Stock Profit Taking Strategy
Here are ten profit taking rules traders can consider adding to their trading plan.
- Selling into strength: When a chart moves strongly in your favor on unexpected news or on a large gap up in price it is usually time to lock in profits.
- Profit target: When your trade has achieved your original profit target it is time to lock in your reward.
- Gaps: When a chart gaps strongly in your favor, many times it is time to take the gains before a gap fill.
- Volatility spike: When a chart average trading range increases (ATR) dramatically it could be time to lock in gains as the risk has changed.
- Trailing stops: When a trend bends in a meaningful way technically it could be time to exit with remaining profits.

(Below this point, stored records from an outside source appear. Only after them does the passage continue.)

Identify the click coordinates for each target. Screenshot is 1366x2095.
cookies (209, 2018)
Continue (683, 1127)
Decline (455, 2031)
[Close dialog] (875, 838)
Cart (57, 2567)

- Trend lines: When a chart loses a key trend line it could be time to exit with remaining profits.
- Moving averages: Exit a winning trade when price breaks a meaningful moving average.
- Fibonacci: Fibonacci extensions are a way to establish price targets for exits.
- News: Buy the rumor, sell the news.
- War: “Buy to the sound of cannons, sell to the sound of trumpets.” – Nathan Rothschild
A trader must know when to get into a trade, but more importantly when to get out of a profitable one.